Problem to solve → Return all the data, word for word.

Given records →
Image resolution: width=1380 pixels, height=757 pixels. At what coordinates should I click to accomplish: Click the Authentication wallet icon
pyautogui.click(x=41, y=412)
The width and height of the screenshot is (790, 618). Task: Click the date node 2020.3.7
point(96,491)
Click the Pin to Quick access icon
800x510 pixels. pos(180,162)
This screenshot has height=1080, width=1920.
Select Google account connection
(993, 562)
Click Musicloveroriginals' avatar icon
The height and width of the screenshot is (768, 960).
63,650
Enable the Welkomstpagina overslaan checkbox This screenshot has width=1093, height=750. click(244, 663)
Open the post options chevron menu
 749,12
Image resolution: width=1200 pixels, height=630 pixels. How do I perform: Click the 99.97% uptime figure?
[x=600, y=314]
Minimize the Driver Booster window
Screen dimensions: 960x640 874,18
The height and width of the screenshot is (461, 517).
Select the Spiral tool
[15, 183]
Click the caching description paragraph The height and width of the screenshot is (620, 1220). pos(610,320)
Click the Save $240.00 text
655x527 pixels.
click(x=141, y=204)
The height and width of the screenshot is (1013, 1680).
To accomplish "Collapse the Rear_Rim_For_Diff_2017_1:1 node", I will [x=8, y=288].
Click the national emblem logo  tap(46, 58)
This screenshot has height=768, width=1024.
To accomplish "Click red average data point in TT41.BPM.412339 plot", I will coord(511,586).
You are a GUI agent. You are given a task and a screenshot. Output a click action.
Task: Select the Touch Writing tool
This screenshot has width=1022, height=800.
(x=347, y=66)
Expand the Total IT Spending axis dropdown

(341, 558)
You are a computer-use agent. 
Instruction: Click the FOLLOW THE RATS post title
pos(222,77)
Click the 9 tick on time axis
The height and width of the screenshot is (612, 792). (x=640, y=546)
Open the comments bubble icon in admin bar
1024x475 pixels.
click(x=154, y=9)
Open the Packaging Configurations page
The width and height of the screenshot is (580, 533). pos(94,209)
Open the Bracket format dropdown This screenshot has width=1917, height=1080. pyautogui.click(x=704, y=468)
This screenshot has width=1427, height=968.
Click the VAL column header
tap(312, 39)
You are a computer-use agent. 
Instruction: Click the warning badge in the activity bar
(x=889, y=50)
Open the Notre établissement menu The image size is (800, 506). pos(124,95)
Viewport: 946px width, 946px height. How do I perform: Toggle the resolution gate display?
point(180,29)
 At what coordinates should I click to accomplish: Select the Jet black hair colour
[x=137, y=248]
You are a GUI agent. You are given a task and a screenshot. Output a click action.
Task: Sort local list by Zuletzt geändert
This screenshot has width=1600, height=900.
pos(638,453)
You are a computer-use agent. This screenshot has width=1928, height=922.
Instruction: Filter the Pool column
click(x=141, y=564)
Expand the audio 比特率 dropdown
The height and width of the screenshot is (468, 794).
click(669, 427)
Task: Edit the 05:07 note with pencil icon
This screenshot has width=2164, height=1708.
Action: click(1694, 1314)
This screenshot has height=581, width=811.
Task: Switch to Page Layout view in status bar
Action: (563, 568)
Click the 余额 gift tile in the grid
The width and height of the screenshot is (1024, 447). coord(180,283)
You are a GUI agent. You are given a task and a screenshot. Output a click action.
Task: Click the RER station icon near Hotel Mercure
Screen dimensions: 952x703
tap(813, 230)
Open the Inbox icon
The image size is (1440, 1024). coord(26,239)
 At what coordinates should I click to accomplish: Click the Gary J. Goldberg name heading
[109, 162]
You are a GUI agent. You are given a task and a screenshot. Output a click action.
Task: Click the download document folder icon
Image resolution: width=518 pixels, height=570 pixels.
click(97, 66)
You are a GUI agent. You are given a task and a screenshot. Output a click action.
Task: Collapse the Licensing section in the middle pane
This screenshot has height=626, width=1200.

Response below →
Image resolution: width=1380 pixels, height=757 pixels. At what coordinates should I click to accomplish: Click the Authentication wallet icon
pyautogui.click(x=41, y=412)
The width and height of the screenshot is (790, 618). Task: Click the date node 2020.3.7
point(96,491)
Click the Pin to Quick access icon
800x510 pixels. pos(180,162)
This screenshot has height=1080, width=1920.
Select Google account connection
(993, 562)
Click Musicloveroriginals' avatar icon
The height and width of the screenshot is (768, 960).
63,650
Enable the Welkomstpagina overslaan checkbox This screenshot has width=1093, height=750. click(244, 663)
Open the post options chevron menu
 749,12
Image resolution: width=1200 pixels, height=630 pixels. How do I perform: Click the 99.97% uptime figure?
[x=600, y=314]
Minimize the Driver Booster window
Screen dimensions: 960x640 874,18
The height and width of the screenshot is (461, 517).
Select the Spiral tool
[15, 183]
Click the caching description paragraph The height and width of the screenshot is (620, 1220). pos(610,320)
Click the Save $240.00 text
655x527 pixels.
click(x=141, y=204)
The height and width of the screenshot is (1013, 1680).
To accomplish "Collapse the Rear_Rim_For_Diff_2017_1:1 node", I will [x=8, y=288].
Click the national emblem logo  tap(46, 58)
This screenshot has height=768, width=1024.
To accomplish "Click red average data point in TT41.BPM.412339 plot", I will coord(511,586).
You are a GUI agent. You are given a task and a screenshot. Output a click action.
Task: Select the Touch Writing tool
This screenshot has width=1022, height=800.
(x=347, y=66)
Expand the Total IT Spending axis dropdown

(341, 558)
You are a computer-use agent. 
Instruction: Click the FOLLOW THE RATS post title
pos(222,77)
Click the 9 tick on time axis
The height and width of the screenshot is (612, 792). (x=640, y=546)
Open the comments bubble icon in admin bar
1024x475 pixels.
click(x=154, y=9)
Open the Packaging Configurations page
The width and height of the screenshot is (580, 533). pos(94,209)
Open the Bracket format dropdown This screenshot has width=1917, height=1080. pyautogui.click(x=704, y=468)
This screenshot has width=1427, height=968.
Click the VAL column header
tap(312, 39)
You are a computer-use agent. 
Instruction: Click the warning badge in the activity bar
(x=889, y=50)
Open the Notre établissement menu The image size is (800, 506). pos(124,95)
Viewport: 946px width, 946px height. How do I perform: Toggle the resolution gate display?
point(180,29)
 At what coordinates should I click to accomplish: Select the Jet black hair colour
[x=137, y=248]
You are a GUI agent. You are given a task and a screenshot. Output a click action.
Task: Sort local list by Zuletzt geändert
This screenshot has width=1600, height=900.
pos(638,453)
You are a computer-use agent. This screenshot has width=1928, height=922.
Instruction: Filter the Pool column
click(x=141, y=564)
Expand the audio 比特率 dropdown
The height and width of the screenshot is (468, 794).
click(669, 427)
Task: Edit the 05:07 note with pencil icon
This screenshot has width=2164, height=1708.
Action: click(1694, 1314)
This screenshot has height=581, width=811.
Task: Switch to Page Layout view in status bar
Action: (563, 568)
Click the 余额 gift tile in the grid
The width and height of the screenshot is (1024, 447). coord(180,283)
You are a GUI agent. You are given a task and a screenshot. Output a click action.
Task: Click the RER station icon near Hotel Mercure
Screen dimensions: 952x703
tap(813, 230)
Open the Inbox icon
The image size is (1440, 1024). coord(26,239)
 At what coordinates should I click to accomplish: Click the Gary J. Goldberg name heading
[109, 162]
You are a GUI agent. You are given a task and a screenshot. Output a click action.
Task: Click the download document folder icon
Image resolution: width=518 pixels, height=570 pixels.
click(97, 66)
You are a GUI agent. You are given a task and a screenshot. Output a click action.
Task: Collapse the Licensing section in the middle pane
This screenshot has height=626, width=1200.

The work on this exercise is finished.